Flux is a bit like a not-yet mature version of EventSourcing / CQRS / Domain-Driven-Design for frontend developers

We use something akin to Flux for years on the backend with a different terminology. We can compare Flux ActionCreators to DDD Commands, and Flux Actions to DDD Events.

A command represent the user intent (LOAD_TIMELINE(filters)). It can be accepted or rejected by a command handler that will eventually publish some events. In an UI this does not make much sens to reject commands as you don't want to display buttons that the user should not click...

An event represent something that has happened (always in the past).

The React app state that drives the UI is then somehow a projection of the event log to a json state. Nothing can be displayed on the UI without an event being fired first.


Answering your questions

But what if request's parameters depend on store's state? Nobody seems to mention it.

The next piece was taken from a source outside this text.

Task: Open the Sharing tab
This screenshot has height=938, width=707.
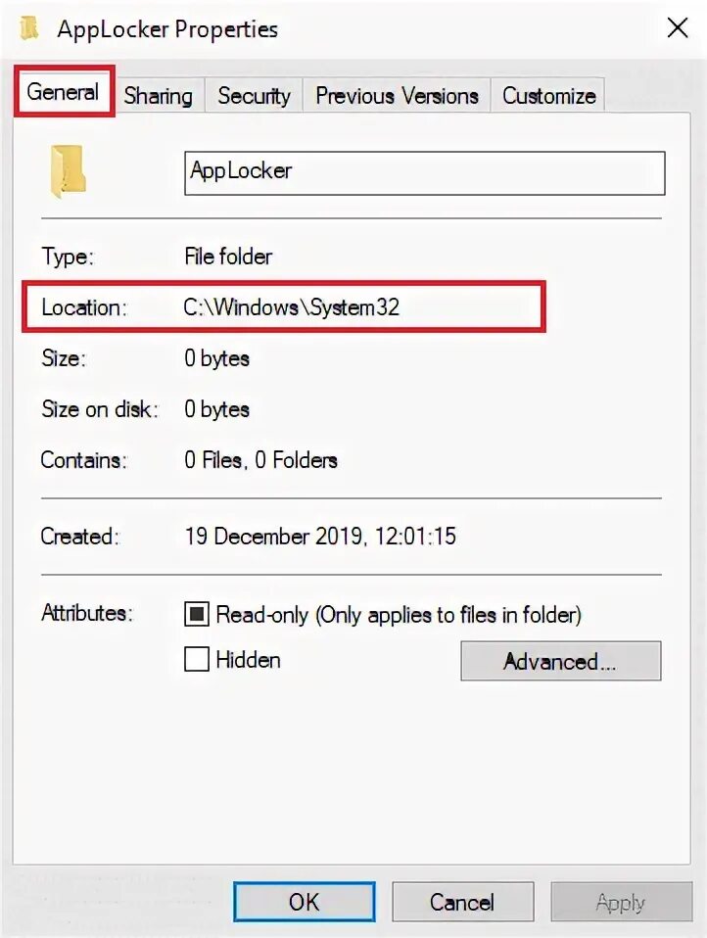Action: click(159, 96)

In DDD, command handlers can actually be stateful. They can use the app state to know how to handle the command appropriately. Somehow this means that your Flux ActionBuilders can be stateful too (maybe they can use some store data while )

So essentially, based on user interaction with the view, an ACTION is dispatched. Store owns logic on how to transition from current state0 to the next state1 given ACTION. Data from state1 is needed to properly form new HTTP request.

In DDD there is a concept called Saga (or Process Manager). To make it simple, it receives the event stream and can produce new commands.

So basically you can express through a Saga your requirement: when there's an event "FILTERS_UPDATED", fire a command "RELOAD_LIST" with the new filters. I'm pretty sure you can implement something similar with any Flux implementation.

Sagas should rather be disabled when you replay the event log, as replaying the event log should not have side effects like triggering new events.


These kinds of semantics are supported in my Atom-React framework, where stores can act as stateful command handlers or sagas.